Emmy meets up with Paul, a guy that rejected her on her first attempt at a one-night stand. She randomly sees him in a restaurant in Los Angeles (where the girls have met up to evaluate their one-year life change). After she originally met him in a hotel lobby in Paris. Highly unlikely. Anyway, she goes back to his brother and sister-in-law's house to help him take care of his new niece. It's implied that they're starting a relationship.
- I've come to the conclusion that the literary (using that word loosely) world would like us all to think that there are only three career options for women living in New York City:
- Editor
- Chef
- Socialite--Adriana also did brief stints as (1) art gallery director, (2) buyer for Saks, and (3) advertising person/worker. All pre-approved jobs for New Yorkers.
- The three girls met as freshmen at Cornell. From their conversations, I'm seriously thinking I aimed too low when I only applied to state schools.
- Adriana is a socialite. She's also Brazilian. I get it. I got it the first time it was mentioned. I didn't need to be reminded by having every other word out of Adriana's mouth be about how much money she has or a reference to Brazil.
- It's tiring to constantly read about how Emmy and Adriana don't understand why Leigh isn't perfectly satisfied with her fiancé and job. Sometimes that happens. They would know that if they listened to her. Like when she specifically said she didn't love him.
- Leigh is reading Something Borrowed. There's a whole scene between her and Jesse about chick lit. The Nanny Diaries is called a "classic." I read The Nanny Diaries. "Classic" is not the word that came to my mind. Leigh's definition of "classic" book makes me think that I, too, could be a book editor. Apparently, good taste is not a job requirement.
- I do believe my sister owns all of these books. Including Chasing Harry Winston. Further evidence that one of us (her!) was fathered by the milkman.
- Stevie Wonder could have seen the Leigh-Jesse affair coming.
- Apparently, people are calling Adriana the next Candace Bushnell. I recall another book I read where the author was compared to Candace Bushnell. I'm not impressed. With either.
- The references are obnoxious. Grey's Anatomy, The Hills, America's Next Top Model. Candace Bushnell. The chick lit. Facebook. Myspace. Wasn't Emmy gushing about how intelligent Paul was? And these are the things she and her friends love?

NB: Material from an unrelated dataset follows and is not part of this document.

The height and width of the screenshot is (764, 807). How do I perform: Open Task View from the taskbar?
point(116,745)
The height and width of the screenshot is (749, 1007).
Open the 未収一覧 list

- Don't get me wrong. I'm extremely familiar with all of these things. (Except The Hills. I stand by my original decision that Laguna Beach was stupid and not worth watching. I'm sure as shit not going to follow those girls to their psuedo-jobs as adults.) The frequency that the girls are watching/reading/discussing these things is disturbing.
- With so many pop culture references, this book has no longevity. It's like me being confused when the BSC referenced The Love Boat. Uh, what?

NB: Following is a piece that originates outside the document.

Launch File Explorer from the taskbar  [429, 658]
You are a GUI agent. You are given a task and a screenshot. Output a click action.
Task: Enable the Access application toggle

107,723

- Emmy's ex-boyfriend's virginal girlfriend has a Myspace that she actively uses. Therefore she sucks. I'm with them on that. There is a certain age where we need to put on our big girl pants and move on to social networking sites that don't involve glittery comments.
- There's this whole thing with a parrot that Emmy's boyfriend before Duncan left with her. Adrianna takes him in and changes him from screaming "fatty" to "pretty girl." Because Otis, the parrot, had self-esteem issues.

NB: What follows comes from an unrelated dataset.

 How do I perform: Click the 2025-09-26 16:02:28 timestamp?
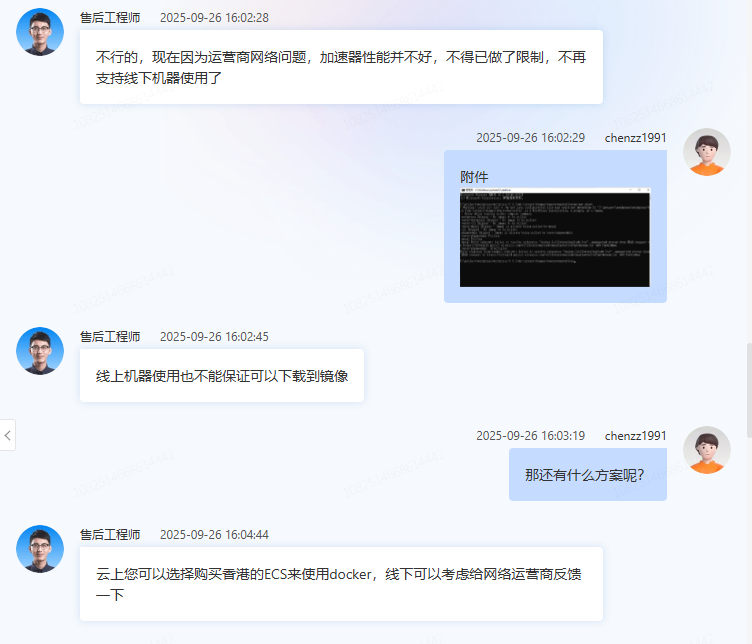[x=214, y=18]
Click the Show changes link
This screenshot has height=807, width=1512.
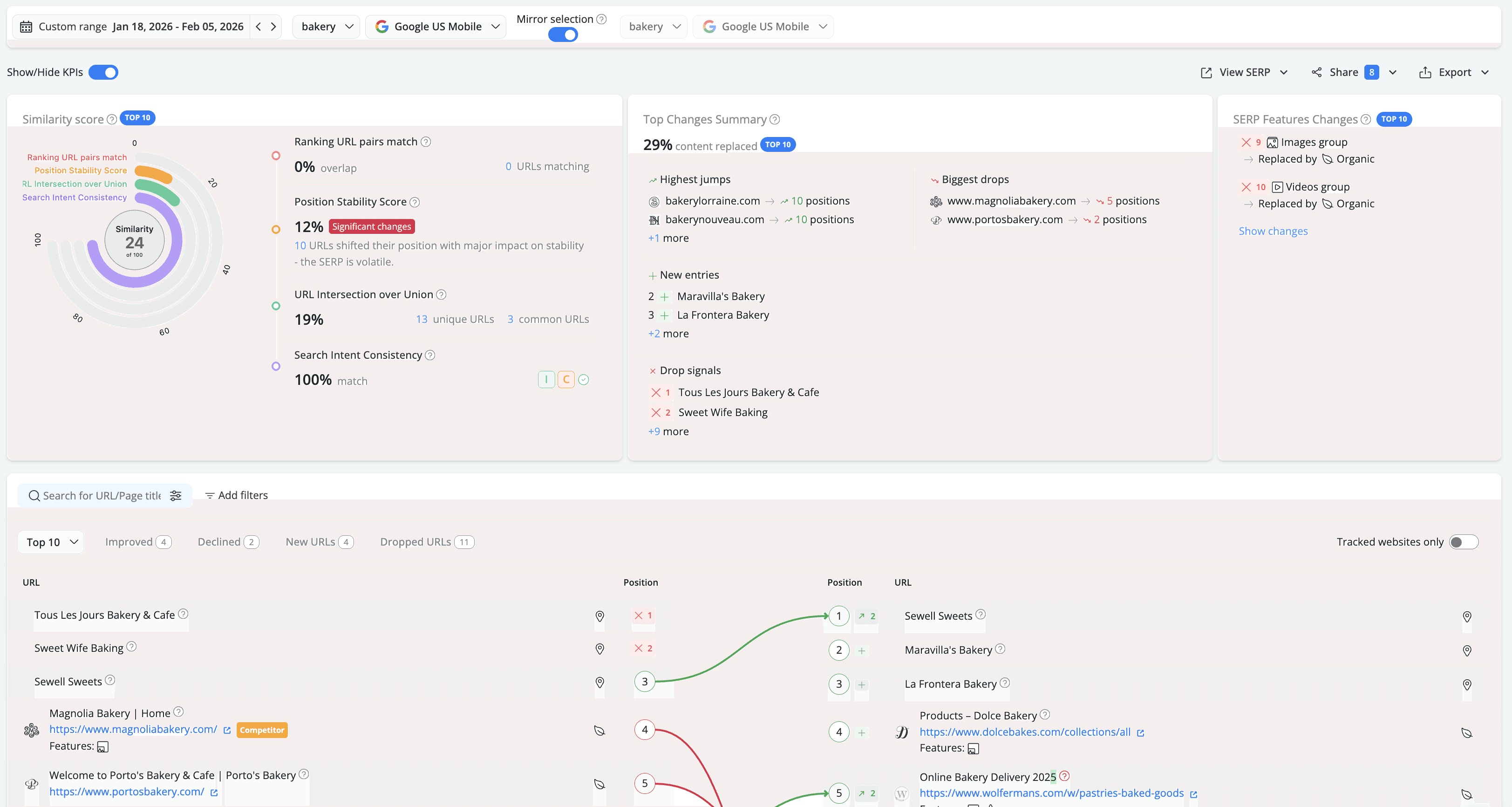[x=1273, y=231]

- Further proof that I'm better suited for Cornell than Adrianna was. Otis was saying "fatty" because of self-esteem issues. He's a bird. There's a difference between speech and language. Otis does not have language, he has speech. Therefore, he doesn't understand what he's saying. He has no self-esteem issues. He's just repeating what he's heard.
- The parrot is Adrianna's "lucky charm." Funny it was such a big part of the conclusion for being such a small (and unnecessary) part of the rest of the story.
- The whole thirty-is-basically-dead thing is kind of obnoxious. I plan to be very much alive in Fall 2019.